From Brussels La Monnaie/De Munt, a visually stunning Jenůfa, which explores Janáček's opera from many different angles. Initially, the approach is disorienting, but gradually the wider perspective emerges,.illuminating the drama with great insight.
Jenůfa was Janáček's breakthrough into opera. While it's not as innovative as the masterworks of the 1920's, it is distinctive.. This new production, directed and designed by Alvis Hermanis, places the opera firmly in the context of art nouveau and more specifically, the work of the Czech artist Alfons Mucha. The music unfolds to a stage that resembles a beautiful, gilded frontispiece of a book. A row of dancers line the lower section of the stage, in the way that books were often illustrated at the time. The costumes, by Anna Watkins, are exceptionally beautiful, using elaborate embroidery and needlework techniques. How we can glory in this folkloric richness! But the exaggerated puffed sleeves remind us we are watching a work of the imagination. The singers and dancers move in formal, stylized gestures, resembling theatrical traditions of bygone times.

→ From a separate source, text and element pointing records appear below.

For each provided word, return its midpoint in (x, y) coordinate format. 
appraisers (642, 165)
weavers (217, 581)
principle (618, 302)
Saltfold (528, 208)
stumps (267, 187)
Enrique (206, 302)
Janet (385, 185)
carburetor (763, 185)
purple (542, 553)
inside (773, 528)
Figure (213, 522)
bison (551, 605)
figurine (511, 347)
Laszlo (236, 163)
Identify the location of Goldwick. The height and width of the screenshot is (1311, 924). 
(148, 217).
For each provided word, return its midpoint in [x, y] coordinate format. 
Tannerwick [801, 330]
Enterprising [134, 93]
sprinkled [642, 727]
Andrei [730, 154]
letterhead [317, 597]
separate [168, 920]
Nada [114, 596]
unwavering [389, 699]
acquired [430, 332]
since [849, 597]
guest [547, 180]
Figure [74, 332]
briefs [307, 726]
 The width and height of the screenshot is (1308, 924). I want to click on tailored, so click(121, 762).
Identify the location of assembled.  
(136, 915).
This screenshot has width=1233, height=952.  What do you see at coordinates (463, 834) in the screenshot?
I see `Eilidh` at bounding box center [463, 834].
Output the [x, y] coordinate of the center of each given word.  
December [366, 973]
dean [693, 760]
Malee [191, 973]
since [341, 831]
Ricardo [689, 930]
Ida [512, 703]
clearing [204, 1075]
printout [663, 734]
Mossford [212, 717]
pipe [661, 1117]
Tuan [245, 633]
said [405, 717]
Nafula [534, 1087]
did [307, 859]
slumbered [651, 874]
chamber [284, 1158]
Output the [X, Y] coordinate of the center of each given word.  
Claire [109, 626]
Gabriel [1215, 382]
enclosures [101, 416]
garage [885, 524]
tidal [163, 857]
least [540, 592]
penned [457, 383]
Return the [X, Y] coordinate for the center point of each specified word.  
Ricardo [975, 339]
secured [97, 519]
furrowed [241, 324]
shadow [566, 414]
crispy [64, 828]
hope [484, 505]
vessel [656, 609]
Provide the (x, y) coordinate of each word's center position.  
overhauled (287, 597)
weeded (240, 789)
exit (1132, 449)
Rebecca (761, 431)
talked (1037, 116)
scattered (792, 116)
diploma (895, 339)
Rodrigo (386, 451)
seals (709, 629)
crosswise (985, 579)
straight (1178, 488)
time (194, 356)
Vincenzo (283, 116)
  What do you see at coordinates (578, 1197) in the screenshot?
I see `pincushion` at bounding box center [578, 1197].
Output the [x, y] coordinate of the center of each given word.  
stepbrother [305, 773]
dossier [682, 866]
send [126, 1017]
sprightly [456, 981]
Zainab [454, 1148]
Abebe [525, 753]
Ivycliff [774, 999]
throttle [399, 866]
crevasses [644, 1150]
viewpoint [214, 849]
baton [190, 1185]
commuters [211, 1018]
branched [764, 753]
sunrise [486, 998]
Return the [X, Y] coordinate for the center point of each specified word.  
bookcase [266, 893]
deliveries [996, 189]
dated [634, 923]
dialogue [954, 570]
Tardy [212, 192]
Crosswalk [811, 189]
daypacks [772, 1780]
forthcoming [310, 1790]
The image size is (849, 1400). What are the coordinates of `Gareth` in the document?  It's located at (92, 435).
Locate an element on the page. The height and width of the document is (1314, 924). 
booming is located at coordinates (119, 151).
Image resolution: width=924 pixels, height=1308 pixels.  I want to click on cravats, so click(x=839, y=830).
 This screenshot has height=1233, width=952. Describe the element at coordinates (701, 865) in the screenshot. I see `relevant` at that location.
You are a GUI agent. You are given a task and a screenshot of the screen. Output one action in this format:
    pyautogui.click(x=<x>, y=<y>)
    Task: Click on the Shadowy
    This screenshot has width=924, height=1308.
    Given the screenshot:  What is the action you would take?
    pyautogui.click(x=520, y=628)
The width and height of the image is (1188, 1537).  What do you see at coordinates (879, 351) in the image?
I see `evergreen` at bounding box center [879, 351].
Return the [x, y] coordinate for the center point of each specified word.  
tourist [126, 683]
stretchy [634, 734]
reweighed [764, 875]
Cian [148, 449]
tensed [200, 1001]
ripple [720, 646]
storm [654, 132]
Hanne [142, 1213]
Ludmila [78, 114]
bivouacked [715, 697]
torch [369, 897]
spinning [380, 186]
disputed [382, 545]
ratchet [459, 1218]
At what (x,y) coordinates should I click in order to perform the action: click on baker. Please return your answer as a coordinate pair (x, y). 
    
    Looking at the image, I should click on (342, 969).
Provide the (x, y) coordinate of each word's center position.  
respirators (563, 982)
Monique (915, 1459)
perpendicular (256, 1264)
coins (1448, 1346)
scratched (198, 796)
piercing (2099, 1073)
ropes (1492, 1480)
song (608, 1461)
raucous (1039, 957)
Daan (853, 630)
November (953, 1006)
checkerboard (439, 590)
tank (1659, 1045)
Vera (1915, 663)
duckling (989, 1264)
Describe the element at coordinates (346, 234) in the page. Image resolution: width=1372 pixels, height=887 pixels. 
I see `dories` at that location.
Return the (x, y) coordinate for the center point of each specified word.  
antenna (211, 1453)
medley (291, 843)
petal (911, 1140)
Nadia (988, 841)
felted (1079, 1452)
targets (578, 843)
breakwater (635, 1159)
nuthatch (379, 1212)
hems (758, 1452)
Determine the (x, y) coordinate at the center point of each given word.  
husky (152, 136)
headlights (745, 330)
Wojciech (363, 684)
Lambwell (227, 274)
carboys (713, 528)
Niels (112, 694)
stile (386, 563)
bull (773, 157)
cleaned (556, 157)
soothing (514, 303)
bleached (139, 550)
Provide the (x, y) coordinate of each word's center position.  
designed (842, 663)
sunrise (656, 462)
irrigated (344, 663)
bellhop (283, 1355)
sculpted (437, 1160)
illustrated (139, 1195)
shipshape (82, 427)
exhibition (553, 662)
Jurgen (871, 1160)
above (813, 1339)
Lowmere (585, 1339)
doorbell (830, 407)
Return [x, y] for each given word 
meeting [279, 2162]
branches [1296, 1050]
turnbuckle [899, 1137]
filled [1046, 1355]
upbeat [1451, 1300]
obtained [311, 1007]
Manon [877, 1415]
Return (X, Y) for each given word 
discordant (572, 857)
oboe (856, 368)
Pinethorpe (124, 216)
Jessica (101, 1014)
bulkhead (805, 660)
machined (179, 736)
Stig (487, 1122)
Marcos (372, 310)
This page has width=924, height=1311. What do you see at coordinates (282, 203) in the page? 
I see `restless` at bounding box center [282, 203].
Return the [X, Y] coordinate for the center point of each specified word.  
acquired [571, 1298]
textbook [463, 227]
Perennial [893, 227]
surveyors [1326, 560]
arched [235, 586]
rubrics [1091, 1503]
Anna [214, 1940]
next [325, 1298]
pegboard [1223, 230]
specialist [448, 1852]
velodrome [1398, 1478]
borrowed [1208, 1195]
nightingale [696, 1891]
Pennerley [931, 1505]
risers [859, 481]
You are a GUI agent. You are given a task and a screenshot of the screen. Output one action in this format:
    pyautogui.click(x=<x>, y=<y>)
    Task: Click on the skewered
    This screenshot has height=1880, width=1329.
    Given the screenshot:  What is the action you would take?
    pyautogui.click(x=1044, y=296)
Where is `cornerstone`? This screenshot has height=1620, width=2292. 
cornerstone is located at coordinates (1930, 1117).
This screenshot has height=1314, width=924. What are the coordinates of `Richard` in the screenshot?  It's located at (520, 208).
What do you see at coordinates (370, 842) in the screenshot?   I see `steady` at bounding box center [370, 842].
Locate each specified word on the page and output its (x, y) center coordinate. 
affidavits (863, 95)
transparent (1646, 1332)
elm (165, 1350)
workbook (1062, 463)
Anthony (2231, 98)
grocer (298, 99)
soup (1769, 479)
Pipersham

These wonderful tableaux aren't merely decorative but serve dramatic purpose. This rural village is ruled by rigid convention. Hence the background of formality, and the dancers who move like puppets on strings. Their hands are covered with gloves, like Petrushka the marionette.
Kostelnička (Jeanne-Michèle Charbonnet) is the Sacristan's widow, whose duty it is to uphold religious values. But she loves Jenůfa (Sally Matthews) and does not abandon her. She'd prefer that Jenůfa and Števa (a nicely bouncy Nicky Spence) would marry and legitimize their child. To get ahead in this village, you must conform, like the Mayor and his wife.
Herrnanis sets the Second Act in a more realistic setting, which could be any small, sad town in Eastern Europe. A tiny TV, a beat-up kitchen, and religious icons on the wall show that people like these have aspirations. Kostelnička took on a man's job but is ground down by poverty and lack of opportunity. She wants her stepdaughter to have a better life. Significantly Števa refuses to marry Jenůfa because he can see in her stepmother what she, too, might become. He doesn't want to be trapped in a cycle of responsibility and hopelessness. Charbonnet creates a complex Kostelnička, still young enough to dream, but withered before her time. It's a powerfully convincing and sympathetic performance. When Charbonnet tries to hide the baby's clothes in the freezer, the pain on her face shows how Kostelnička already knows how little the death will achieve. Eventually, the frozen waters will release the evidence. Kostelnička is doomed.
The private intimacy of the Second Act gives way to public formality. The stylized theatre returns. The music is angular, sharp and turbulent, like the river in full flow. Charles Workman sings Laca with a clarity that suggests almost Heldentenor idealism, but he hands Jenůfa a bunch of cloth flowers. It's heartbreaking. It is Spring, and Jenůfa longs for the freshness and freedom Laca once represented. The dancers, in pale grey and white, move to the front of the stage, tossing and turning like waves, illustrating the turmoil Kostelnička tries to suppress. This is a very effective way of creating theatre on multiple planes, without overpowering the singers. The orchestra, conducted by Ludovic Morlot, creates jagged dissonances that reflect the horror Jenůfa must now face. At last the dancers and choruses fall still, so all attention turns to Charbonnet and Matthews. The Frontispiece set now highlights raw human emotions. Hermanis has drawn the threads of the staging together. As the finale wells up in the orchestra, Laca and Jenůfa embrace in silhouette while the dancers form a vaguely neo-classical backdrop of movement and life.
Get to this Jenůfa if you can get to La Monnaie. If not, it's available on line on demand on medici.tv for a limited period. Highly recommended for Charbonnet and Workman's singing and for Hermanis's sensitive, intelligent direction. Hermanis's work reminds me of Stefan Herheim, where details are used with purpose and in support of meaning, not merely as decor. At the end, the singers take their bows "in character" with stylized gestures, but big smiles. A witty blend of theatre and reality!